▶ Your tasks:
1 – Reproduce the passage on Annaly's interest spread and leverage word for word.
2 – From the records, put the lines into a JSON list of strings, one per line and skipping blank lines. Start with the line containing "Where should I click to: Expand" and continue through the line containing "click(632, 281)".

We're not talking huge gaps here. For example, in its most recently reported quarter, Annaly's adjusted net interest spread was 1.19%. Its much smaller peer Two Harbors (NYSE: TWO) also came in under 2%, at 1.97%.
These aren't big numbers, so mREITs need to invest vast sums in order to make meaningful profits. They do this by borrowing heavily: Annaly's leverage ratio at the end of 2017 was 5.7 to 1, while Two Harbors' stood at 5.9 to 1.
This combination of aggressive borrowing and thin spreads makes mREITs particularly susceptible to increases in interest rates. Even a small uptick can squeeze that spread and put millions of dollars in profits in immediate jeopardy.
We're in a slow but sure rising interest-rate cycle at the moment, so a key question of Annaly's soundness as an investment is an obvious one: How has it been coping with the Fed's interest-rate bumps? (For those who don't have these moves burned into memory, last year, the target Fed Funds rate was raised from 0.75% to 1.00% in March, then to 1.25% in June, and finally to 1.50% in December.)
Annaly handled the upticks pretty well. Its net interest spread, with mortgage premium amortization stripped out, actually rose by 4 basis points in its Q4 of fiscal 2017 on both a year-over-year and quarter-over-quarter basis (to 1.19%). And it managed to grow key fundamentals while doing so.
Zooming out to the entirety of the fiscal year, total assets rose a muscular 16%, to almost $102 billion, as did adjusted earnings, which landed at slightly more than $1.4 billion. Meanwhile, that leverage figure actually represented a slight decline. At the end of 2016, it was 5.8 to 1.

▶ Extracted entries:
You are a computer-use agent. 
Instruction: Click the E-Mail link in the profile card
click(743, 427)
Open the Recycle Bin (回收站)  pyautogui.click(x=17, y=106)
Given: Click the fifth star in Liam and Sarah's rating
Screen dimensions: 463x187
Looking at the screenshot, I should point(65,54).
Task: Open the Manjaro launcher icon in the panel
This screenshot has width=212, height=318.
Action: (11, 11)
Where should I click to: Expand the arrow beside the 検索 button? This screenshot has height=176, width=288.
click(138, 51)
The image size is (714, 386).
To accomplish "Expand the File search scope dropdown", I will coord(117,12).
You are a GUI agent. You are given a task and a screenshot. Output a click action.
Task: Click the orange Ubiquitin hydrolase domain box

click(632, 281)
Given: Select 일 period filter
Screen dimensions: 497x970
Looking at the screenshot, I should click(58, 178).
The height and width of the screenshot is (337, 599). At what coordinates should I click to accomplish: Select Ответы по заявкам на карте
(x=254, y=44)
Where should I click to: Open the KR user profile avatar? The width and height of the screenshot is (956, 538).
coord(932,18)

==

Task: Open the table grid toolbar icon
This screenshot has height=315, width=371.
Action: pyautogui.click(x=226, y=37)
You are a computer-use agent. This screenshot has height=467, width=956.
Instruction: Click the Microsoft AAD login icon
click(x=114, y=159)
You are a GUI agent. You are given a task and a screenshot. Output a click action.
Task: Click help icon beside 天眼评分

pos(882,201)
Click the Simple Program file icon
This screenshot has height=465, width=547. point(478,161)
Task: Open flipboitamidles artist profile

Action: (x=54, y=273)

▶ Final answers:
1 –
We're not talking huge gaps here. For example, in its most recently reported quarter, Annaly's adjusted net interest spread was 1.19%. Its much smaller peer Two Harbors (NYSE: TWO) also came in under 2%, at 1.97%.
These aren't big numbers, so mREITs need to invest vast sums in order to make meaningful profits. They do this by borrowing heavily: Annaly's leverage ratio at the end of 2017 was 5.7 to 1, while Two Harbors' stood at 5.9 to 1.
This combination of aggressive borrowing and thin spreads makes mREITs particularly susceptible to increases in interest rates. Even a small uptick can squeeze that spread and put millions of dollars in profits in immediate jeopardy.
We're in a slow but sure rising interest-rate cycle at the moment, so a key question of Annaly's soundness as an investment is an obvious one: How has it been coping with the Fed's interest-rate bumps? (For those who don't have these moves burned into memory, last year, the target Fed Funds rate was raised from 0.75% to 1.00% in March, then to 1.25% in June, and finally to 1.50% in December.)
Annaly handled the upticks pretty well. Its net interest spread, with mortgage premium amortization stripped out, actually rose by 4 basis points in its Q4 of fiscal 2017 on both a year-over-year and quarter-over-quarter basis (to 1.19%). And it managed to grow key fundamentals while doing so.
Zooming out to the entirety of the fiscal year, total assets rose a muscular 16%, to almost $102 billion, as did adjusted earnings, which landed at slightly more than $1.4 billion. Meanwhile, that leverage figure actually represented a slight decline. At the end of 2016, it was 5.8 to 1.

2 –
[
  "Where should I click to: Expand the arrow beside the 検索 button? This screenshot has height=176, width=288.",
  "click(138, 51)",
  "The image size is (714, 386).",
  "To accomplish \"Expand the File search scope dropdown\", I will coord(117,12).",
  "You are a GUI agent. You are given a task and a screenshot. Output a click action.",
  "Task: Click the orange Ubiquitin hydrolase domain box",
  "click(632, 281)"
]